You want to know what’s changed when it comes to buying property in Spain after Brexit? The good, and quick, answer is…nothing much really. There are a few little caveats that have cropped up as a result but nothing major or bank-breaking.
If the question was simply, Can I buy property in Spain after Brexit? The straightforward answer would be yes. The reason being that the right to buy property in Spain is not restricted to EU citizens and basically anyone who can afford to pay the asking price is legally entitled to buy it.
According to Euro weekly news ‘You will still be able to buy property in Spain after Brexit. ‘If you are able to pay the total price then you are able to buy’.
They further clarify by adding that the ‘main change in purchasing a property in Spain will be certain taxes. ‘Although obligatory taxes will stay the same. ‘You will still be able to rent out no matter where you are’.
The article stresses that ‘purchasing property in Spain after Brexit will not mean any higher costs than before Brexit’, thus ‘eliminating the factor that the property market is very inconsistent.
‘The costs are all the same, no matter what your nationality or residency is,’ they said.
The question of renting out a property you have purchased was also covered: ‘Renting out in Spain will remain the same, whether it is long-term or short-term, you will still be able to do this after Brexit, the slight difference is that UK citizens may have you pay a little more for rental tax,’ they explained.
The article additionally states that ‘there are many taxes in Spain when buying a property’. ‘The obligatory ones include; purchase tax, IBI and VAT (called IVA in Spain), which are all the same price no matter your nationality, or where you are living’.
What You Need To Know About Buying Property In Spain After Brexit
The British Government offers plenty of advice on buying or renting property in Spain which includes ‘information on legal requirements and advice for British nationals buying or renting property in Spain’. As we have just finished the transition period, a time buffer to implement any logistical changes, on January 31, any post-Brexit changes between the UK and Spain should be clear on the website’s advice.
Within that advice you will find that now Brits trying to buy in the EU will be treated just the same as other non-EU countries like America and Australia.
With one notable, and easily explainable, exception.

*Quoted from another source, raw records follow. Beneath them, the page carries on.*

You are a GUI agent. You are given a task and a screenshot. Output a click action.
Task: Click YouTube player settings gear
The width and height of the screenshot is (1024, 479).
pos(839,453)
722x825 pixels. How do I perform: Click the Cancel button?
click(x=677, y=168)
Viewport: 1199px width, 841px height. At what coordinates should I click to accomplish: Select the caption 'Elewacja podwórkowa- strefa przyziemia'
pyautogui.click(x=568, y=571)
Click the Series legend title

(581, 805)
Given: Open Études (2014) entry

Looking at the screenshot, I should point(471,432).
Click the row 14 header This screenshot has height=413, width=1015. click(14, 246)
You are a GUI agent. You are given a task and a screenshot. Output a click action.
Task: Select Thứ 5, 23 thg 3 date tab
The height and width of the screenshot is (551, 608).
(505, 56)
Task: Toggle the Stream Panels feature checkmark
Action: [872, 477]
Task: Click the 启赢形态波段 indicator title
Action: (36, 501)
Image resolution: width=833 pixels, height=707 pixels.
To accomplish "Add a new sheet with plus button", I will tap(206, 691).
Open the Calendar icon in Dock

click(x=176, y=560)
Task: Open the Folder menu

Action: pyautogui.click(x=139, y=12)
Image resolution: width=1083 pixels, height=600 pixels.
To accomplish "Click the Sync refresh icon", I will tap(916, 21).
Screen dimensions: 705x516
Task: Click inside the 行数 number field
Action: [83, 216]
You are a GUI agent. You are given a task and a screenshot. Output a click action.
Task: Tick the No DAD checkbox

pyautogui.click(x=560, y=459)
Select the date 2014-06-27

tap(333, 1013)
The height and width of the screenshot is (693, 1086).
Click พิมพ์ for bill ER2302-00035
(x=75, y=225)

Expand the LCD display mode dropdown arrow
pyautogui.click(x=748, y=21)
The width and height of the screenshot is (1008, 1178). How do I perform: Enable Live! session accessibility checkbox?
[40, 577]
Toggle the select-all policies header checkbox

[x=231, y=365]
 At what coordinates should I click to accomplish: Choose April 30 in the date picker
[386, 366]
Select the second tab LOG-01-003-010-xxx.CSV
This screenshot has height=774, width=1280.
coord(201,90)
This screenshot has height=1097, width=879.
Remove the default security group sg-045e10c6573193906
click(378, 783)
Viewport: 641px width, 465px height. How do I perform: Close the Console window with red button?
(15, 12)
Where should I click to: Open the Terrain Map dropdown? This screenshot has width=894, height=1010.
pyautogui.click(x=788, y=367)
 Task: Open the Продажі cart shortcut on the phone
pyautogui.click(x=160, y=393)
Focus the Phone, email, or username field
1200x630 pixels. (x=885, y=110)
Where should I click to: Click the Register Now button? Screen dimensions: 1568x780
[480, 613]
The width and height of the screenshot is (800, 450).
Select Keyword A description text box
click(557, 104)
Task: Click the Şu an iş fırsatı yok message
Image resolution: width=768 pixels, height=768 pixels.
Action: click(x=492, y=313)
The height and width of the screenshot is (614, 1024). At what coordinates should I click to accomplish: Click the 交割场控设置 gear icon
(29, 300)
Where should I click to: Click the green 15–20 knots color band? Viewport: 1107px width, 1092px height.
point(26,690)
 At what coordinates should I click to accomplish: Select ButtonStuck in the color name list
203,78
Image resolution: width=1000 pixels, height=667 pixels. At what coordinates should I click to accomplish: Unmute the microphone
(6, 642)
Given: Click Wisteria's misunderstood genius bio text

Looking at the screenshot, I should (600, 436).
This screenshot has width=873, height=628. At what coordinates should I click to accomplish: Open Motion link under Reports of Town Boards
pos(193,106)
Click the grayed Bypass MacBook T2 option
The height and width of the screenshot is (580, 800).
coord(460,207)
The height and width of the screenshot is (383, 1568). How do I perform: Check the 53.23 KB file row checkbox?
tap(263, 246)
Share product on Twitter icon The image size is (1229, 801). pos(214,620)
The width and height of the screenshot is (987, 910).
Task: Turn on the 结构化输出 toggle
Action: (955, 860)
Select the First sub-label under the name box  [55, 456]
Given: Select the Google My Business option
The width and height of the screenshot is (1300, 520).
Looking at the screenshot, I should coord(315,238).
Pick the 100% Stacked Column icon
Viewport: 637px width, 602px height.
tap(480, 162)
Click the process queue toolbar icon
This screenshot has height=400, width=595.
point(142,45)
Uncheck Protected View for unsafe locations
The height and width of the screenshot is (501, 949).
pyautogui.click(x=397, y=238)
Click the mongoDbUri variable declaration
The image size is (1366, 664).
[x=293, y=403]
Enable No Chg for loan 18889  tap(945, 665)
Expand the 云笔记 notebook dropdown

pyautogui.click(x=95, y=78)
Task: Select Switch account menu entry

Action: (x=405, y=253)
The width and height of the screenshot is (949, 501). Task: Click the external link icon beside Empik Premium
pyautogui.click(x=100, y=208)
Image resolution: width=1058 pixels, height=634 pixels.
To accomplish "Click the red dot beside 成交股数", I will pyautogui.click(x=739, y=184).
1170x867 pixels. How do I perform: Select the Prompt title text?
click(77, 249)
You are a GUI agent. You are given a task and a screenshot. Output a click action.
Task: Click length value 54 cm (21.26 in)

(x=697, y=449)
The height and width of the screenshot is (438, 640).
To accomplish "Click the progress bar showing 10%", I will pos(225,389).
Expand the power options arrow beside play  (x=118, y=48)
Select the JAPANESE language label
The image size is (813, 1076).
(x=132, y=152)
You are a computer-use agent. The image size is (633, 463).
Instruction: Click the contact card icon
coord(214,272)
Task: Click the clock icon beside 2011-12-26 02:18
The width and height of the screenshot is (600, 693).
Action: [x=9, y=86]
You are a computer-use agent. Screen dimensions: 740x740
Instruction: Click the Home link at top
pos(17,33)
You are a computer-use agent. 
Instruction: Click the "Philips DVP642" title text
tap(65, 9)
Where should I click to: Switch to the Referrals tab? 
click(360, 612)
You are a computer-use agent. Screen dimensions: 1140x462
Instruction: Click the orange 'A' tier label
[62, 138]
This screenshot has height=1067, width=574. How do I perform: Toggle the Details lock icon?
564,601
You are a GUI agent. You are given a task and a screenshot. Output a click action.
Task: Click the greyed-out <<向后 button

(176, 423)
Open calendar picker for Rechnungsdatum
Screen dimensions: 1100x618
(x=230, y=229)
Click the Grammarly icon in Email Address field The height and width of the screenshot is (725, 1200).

The Canary islands. ‘In some parts of Spain, the peripheral land surrounding a military base is considered ‘restricted’ under Spanish law,’ says the Government advice, ‘and specific rules may apply when buying, selling or carrying out construction work on properties located in these areas.
‘Our current understanding is that, from 1 January 2023, UK nationals who wish to buy property in these areas will be required to meet third country national requirements and request a military permit from the Spanish Ministry of Defence prior to purchase’.
This news was recently reported in the Canary News, which stated that Brits ‘wanting to buy a property in the Canary Islands must now get specific permission from Spain’s Ministry of Defence, since January 1, following Brexit, when British subjects officially went from being EU citizens to being considered foreigners’.
‘Under Spanish law, Third Country Nationals, like the British, who wish to purchase a house, or any other rustic or urban property, in areas and facilities designated of interest for national defence must get prior military authorisations before any sale can be completed,’ they added.
‘The simple fact is that the two Spanish archipelagos —The Balearics and The Canaries— are areas declared of interest for national defence, and as such, access to property is limited in the case of all foreigners who are not EU citizens.
‘Brits wanting to buy here on the islands will have to apply to the Ministry of Defence, including a full plan of the property and also a certificate that the buyer does not have a criminal record, which is seen as fundamental when it comes to dealing with issues of national defence’.
The news site recognizes that ‘the British are among most prolific foreign buyers of houses in the region’ but whether these additional requirements are enough to make any change in that fact remains to be seen.
Buying In Spain. Business As Usual?
Thankfully, very little has changed when it comes to Brits buying property in Spain after Brexit. Yes, we may be subjected to a few extra taxes the same way that other non-EU residents have to when buying property there. And yes, in some special circumstances, a few extra hurdles may have to be jumped. But overall, the changes are not too bad or anything to overtly worry about.
However, due to the complex and seemingly fluctuating nature of Brexit when it comes to Britain’s dealings with the EU it is always best to check for the most up-to-date information available when you are looking to purchase a property there.
It is always advised that the best way to deal with all the legal requirements involved as a non-EU citizen looking to purchase a property in the EU is to find someone who knows them. A good lawyer will know the specific issues you may encounter or have to deal with. They’ll know exactly which taxes you’ll have to pay or any current requirements you will have to fulfil.
With your plan in action and an awareness of your property purchasing obligations in place all that’s then left to do is get house hunting and start browsing the many delightful properties Spain has to offer.. One of the most recommended websites we have been told about is the TheJaveaEstateAgent , a local agency situated on the North Costa Blanca region of Spain
For years we have moved to Spain in our hundreds of thousands, if not millions. And Brexit shows no signs of stopping that. Especially since its announcement which has seen a steady rise of people enquiring about moving abroad.